S&P 500 übertrifft Immobilien über 50 Jahre deutlich
Seit 1975 erzielte der S&P 500 eine durchschnittliche jährliche Gesamtrendite von 12,2 %, mehr als doppelt so viel wie der Anstieg der US-Immobilienpreise von 5,1 %.
Laut von The Kobeissi Letter zusammengestellten Daten hat der S&P 500 US-Wohnimmobilien als langfristigen Vermögensbildner deutlich übertroffen.
Wichtige Vergleiche seit 1975:
- Gesamtrendite (mit reinvestierten Dividenden): S&P 500 +12,2 % pro Jahr vs. Immobilienpreise +5,1 %
- Reine Kursrendite: S&P 500 +9,3 % pro Jahr, immer noch deutlich vor Immobilien
- Inflationsbereinigte Gesamtrendite: S&P 500 +8,3 % vs. Immobilien +1,4 %
- Reale Kursrendite: S&P 500 +5,4 % jährlich
Die reale Gesamtrendite des S&P 500 war in den letzten fünf Jahrzehnten fast sechsmal höher als die der Immobilienpreise.
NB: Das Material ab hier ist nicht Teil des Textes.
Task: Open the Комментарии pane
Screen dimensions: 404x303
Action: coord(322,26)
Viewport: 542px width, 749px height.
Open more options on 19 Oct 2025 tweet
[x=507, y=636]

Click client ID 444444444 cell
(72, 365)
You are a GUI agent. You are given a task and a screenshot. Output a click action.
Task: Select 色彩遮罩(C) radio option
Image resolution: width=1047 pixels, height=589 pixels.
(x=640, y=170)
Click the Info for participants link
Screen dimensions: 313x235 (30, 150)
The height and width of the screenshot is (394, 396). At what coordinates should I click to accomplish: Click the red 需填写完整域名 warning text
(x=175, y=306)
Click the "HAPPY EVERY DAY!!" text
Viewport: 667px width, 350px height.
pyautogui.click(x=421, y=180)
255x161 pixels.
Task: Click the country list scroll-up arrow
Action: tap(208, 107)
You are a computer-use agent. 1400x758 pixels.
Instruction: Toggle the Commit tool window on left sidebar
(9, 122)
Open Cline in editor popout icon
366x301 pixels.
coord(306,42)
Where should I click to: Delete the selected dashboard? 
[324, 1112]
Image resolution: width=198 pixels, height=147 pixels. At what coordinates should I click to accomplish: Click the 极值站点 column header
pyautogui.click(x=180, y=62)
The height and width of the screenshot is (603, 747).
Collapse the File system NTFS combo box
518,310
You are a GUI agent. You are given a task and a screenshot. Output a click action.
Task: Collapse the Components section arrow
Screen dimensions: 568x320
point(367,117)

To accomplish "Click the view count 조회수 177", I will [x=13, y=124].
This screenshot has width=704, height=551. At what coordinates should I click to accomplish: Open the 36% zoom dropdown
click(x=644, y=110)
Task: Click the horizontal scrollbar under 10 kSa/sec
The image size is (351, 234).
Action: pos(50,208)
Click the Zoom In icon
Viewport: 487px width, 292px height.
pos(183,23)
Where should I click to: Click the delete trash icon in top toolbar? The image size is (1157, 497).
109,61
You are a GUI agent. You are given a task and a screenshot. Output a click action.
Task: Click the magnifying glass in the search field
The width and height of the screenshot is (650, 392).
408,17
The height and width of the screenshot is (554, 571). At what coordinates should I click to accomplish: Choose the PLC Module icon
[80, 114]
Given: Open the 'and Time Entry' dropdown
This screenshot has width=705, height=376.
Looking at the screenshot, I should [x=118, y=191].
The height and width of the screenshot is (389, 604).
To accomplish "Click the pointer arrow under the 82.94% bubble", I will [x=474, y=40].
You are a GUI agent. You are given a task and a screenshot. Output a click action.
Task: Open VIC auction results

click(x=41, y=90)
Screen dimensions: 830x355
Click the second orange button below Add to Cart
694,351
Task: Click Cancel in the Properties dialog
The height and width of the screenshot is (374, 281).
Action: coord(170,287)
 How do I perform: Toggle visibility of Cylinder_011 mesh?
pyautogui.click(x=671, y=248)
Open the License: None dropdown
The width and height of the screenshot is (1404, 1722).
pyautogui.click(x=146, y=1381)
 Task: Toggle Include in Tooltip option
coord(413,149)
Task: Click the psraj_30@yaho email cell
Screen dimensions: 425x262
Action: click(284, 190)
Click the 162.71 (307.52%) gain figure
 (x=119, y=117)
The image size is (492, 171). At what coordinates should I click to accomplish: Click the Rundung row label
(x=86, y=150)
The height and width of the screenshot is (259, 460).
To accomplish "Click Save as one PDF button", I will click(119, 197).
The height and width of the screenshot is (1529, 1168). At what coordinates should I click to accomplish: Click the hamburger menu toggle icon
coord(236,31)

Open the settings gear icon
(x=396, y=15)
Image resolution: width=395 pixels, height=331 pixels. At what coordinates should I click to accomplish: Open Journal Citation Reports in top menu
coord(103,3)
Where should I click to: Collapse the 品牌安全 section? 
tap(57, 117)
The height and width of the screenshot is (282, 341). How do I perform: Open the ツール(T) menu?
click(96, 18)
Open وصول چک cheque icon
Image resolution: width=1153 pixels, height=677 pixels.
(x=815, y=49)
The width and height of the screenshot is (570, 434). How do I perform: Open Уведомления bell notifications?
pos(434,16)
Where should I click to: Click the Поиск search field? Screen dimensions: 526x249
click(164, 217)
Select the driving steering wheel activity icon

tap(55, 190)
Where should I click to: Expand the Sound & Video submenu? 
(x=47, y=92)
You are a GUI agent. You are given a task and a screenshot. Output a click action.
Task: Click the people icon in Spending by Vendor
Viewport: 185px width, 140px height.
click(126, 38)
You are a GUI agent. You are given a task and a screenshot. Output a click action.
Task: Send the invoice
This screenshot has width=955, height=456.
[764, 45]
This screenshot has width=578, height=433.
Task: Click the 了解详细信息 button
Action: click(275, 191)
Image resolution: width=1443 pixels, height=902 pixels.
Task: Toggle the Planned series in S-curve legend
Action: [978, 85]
Selbst ohne Dividenden und Inflation wuchs das Vermögen mit Aktien deutlich schneller als mit Immobilien.
Die Daten verdeutlichen die Kraft der Zinseszinsen und reinvestierter Dividenden an den Aktienmärkten, wodurch Immobilienrenditen – die oft als sicherer Wertspeicher gelten – auf realer Basis weit zurückbleiben.